### Text to read
◇ ◇ ◇ ◇
Schedule 1 - Miscellaneous Amendments

Item 1

This item amends the definition of Judge in subsection 219A(1) of the Customs Act 1901 consequential on the proposed amendment at item 2.

Item 2

This item amends subsection 219AA(1) to provide that a Judge of a court created by the Parliament may consent to be nominated for the purposes of issuing listening device warrants under Part XII of the Act.  The amendment brings the provision into line with the position under the Telecommunications (Interception) Act 1979 and the Australian Federal Police Act 1979 and will permit Federal Magistrates to consent to be nominated to issue listening device warrants under the Customs Act 1901 .

Item 3

This item replaces the definition of certifying officer as it applies to the Independent Commission Against Corruption.  The effect of the new definition is to include within the meaning of certifying officer an officer of the Commission who occupies a position at an equivalent level to that of a senior executive officer under the Public Sector Management Act 1988 (NSW) where that officer has been authorised in writing by the Commissioner to be a certifying officer for the purposes of the definition.  The amendment therefore extends the class of persons within the Commission who are certifying officers under the Act to address possible operational difficulties that may be experienced through the unavailability of the Commissioner or Assistant Commissioners in some cases. 

Item 4

This item amends the definition of permitted purpose in relation to the Police Force of a State to include a purpose connected with the termination of the appointment of an officer or staff member of that Police Force.  The effect of the amendment is to permit lawfully intercepted information to be used or communicated in connection with the making of a decision to terminate the appointment of an officer, as is currently the case in relation to the Australian Federal Police.

Item 5

This item amends the definition of permitted purpose to include a purpose connected with an investigation under the Anti-Corruption Commission Act 1988 (WA) (the ACC Act) into alleged corrupt conduct and other misconduct by a police officer or other public officer. This amendment will have the effect of permitting the Commission to make use of lawfully intercepted information in its investigative functions under the ACC Act, much as the Police Integrity Commission can currently use lawfully obtained information in an investigation of misconduct by an officer of the New South Wales Police Service.  The amendment reflects that the Commission’s functions do not, for the most part, involve the investigation of prescribed offences, a purpose for which intercepted information can currently be used under the Act, but rather broader investigations of misconduct that falls short of criminal conduct.

 

Item 6

This item amends the definition of exempt proceeding for the purposes of the Act to include proceedings relating to a decision by a Commissioner of a Police Service to dismiss, in the case of the Australian Federal Police, an employee or special member, or, in the case of a Police Force of a State, an officer or member of staff.  The amendment has the effect of ensuring that lawfully intercepted information that can, following the amendments in item 4, be considered in a decision to dismiss such a person, lawfully be adduced in evidence in a subsequent proceeding relating to that decision.  The amendment will have the effect of permitting intercepted information lawfully considered in the making of the initial decision to be given in evidence in a review or appeal of such a decision.
◇ ◇ ◇ ◇
### Work to do
Reproduce verbatim the passage of the schedule of amendments that begins with the words containing "This item amends the definition of exempt" and ends with "such a decision.".

### Entries shown
◇ ◇ ◇ ◇
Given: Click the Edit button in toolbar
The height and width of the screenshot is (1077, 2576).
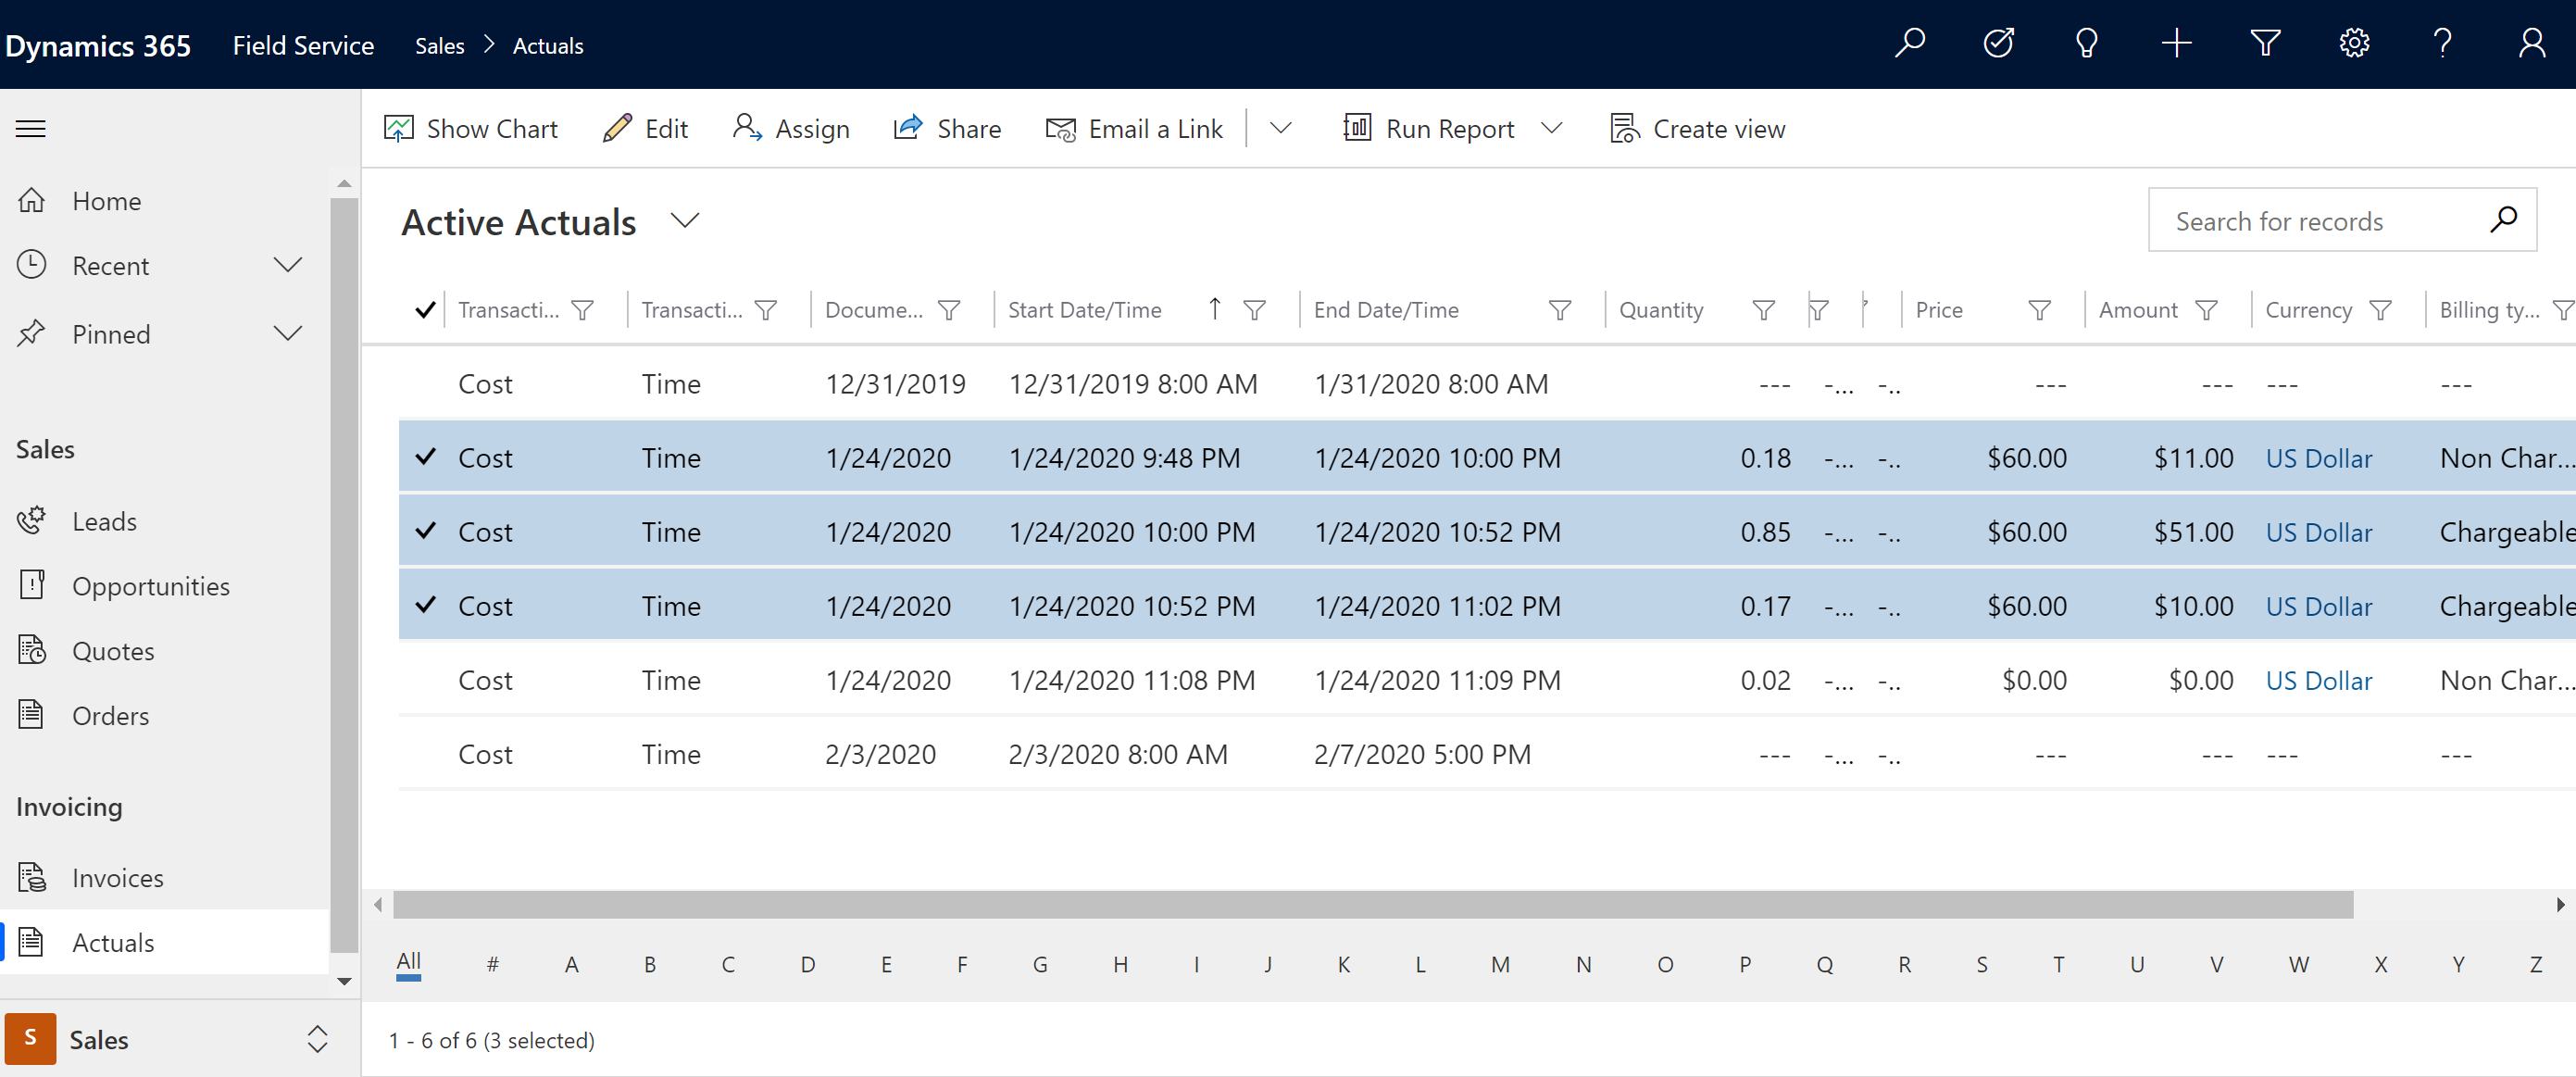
◇ ◇ ◇ ◇
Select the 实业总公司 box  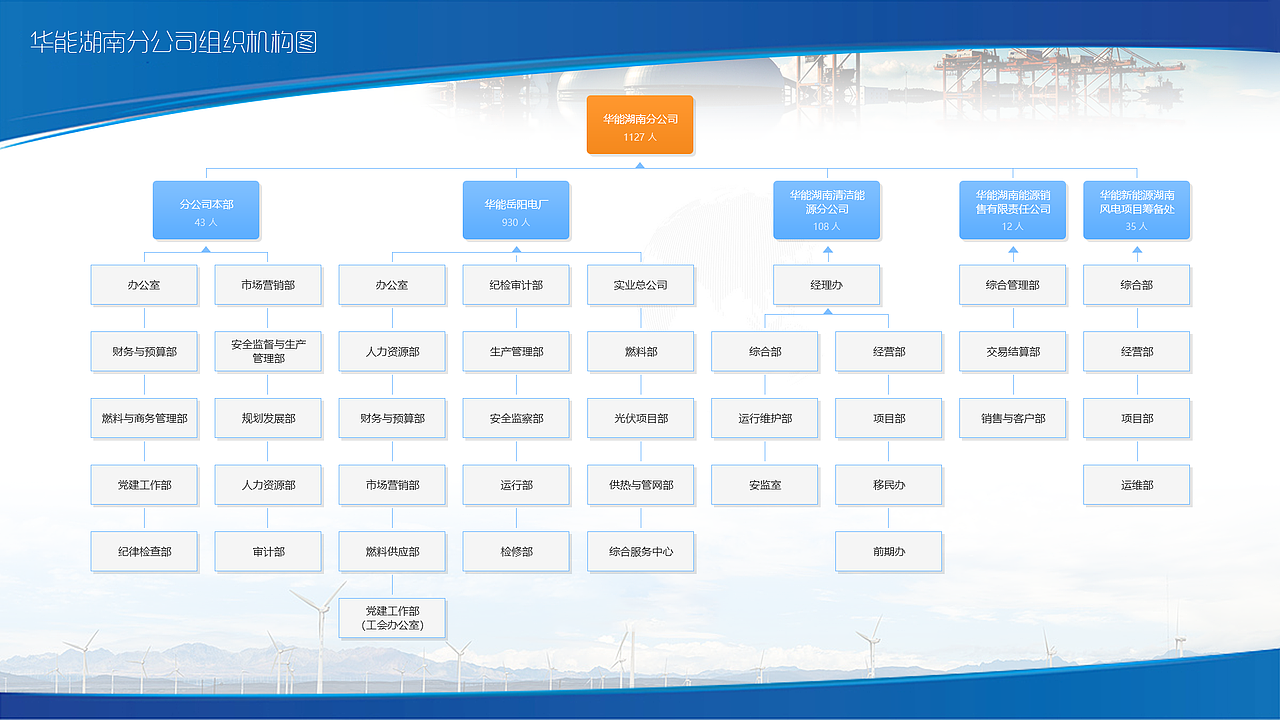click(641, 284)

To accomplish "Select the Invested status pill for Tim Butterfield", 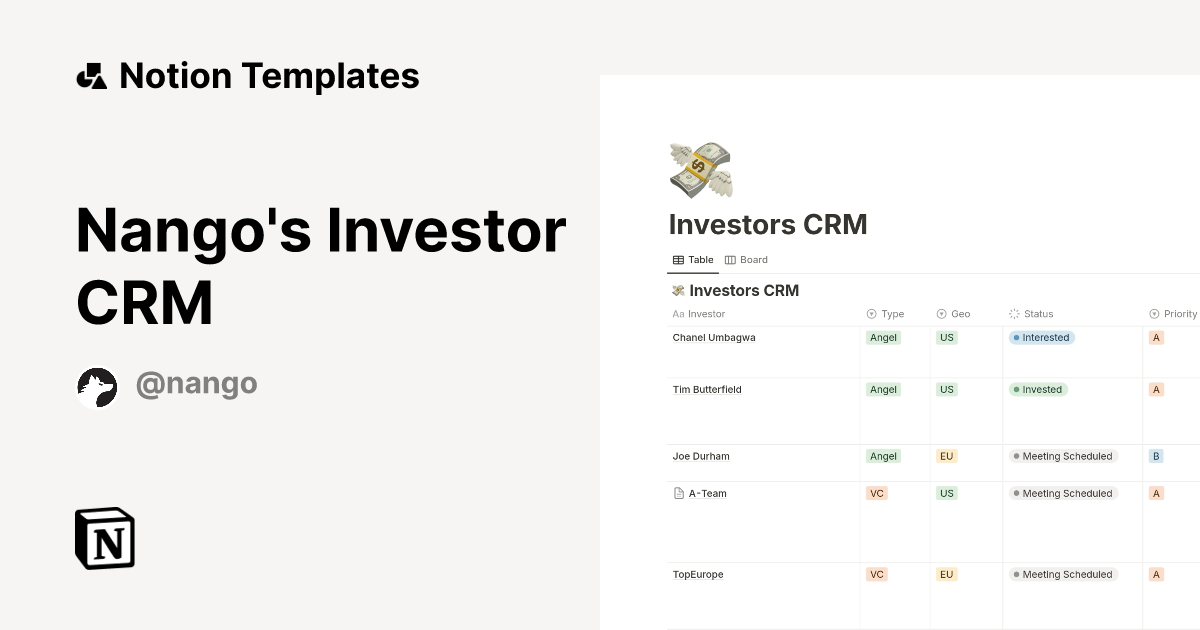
◇ ◇ ◇ ◇
### The completed task
This item amends the definition of exempt proceeding for the purposes of the Act to include proceedings relating to a decision by a Commissioner of a Police Service to dismiss, in the case of the Australian Federal Police, an employee or special member, or, in the case of a Police Force of a State, an officer or member of staff.  The amendment has the effect of ensuring that lawfully intercepted information that can, following the amendments in item 4, be considered in a decision to dismiss such a person, lawfully be adduced in evidence in a subsequent proceeding relating to that decision.  The amendment will have the effect of permitting intercepted information lawfully considered in the making of the initial decision to be given in evidence in a review or appeal of such a decision.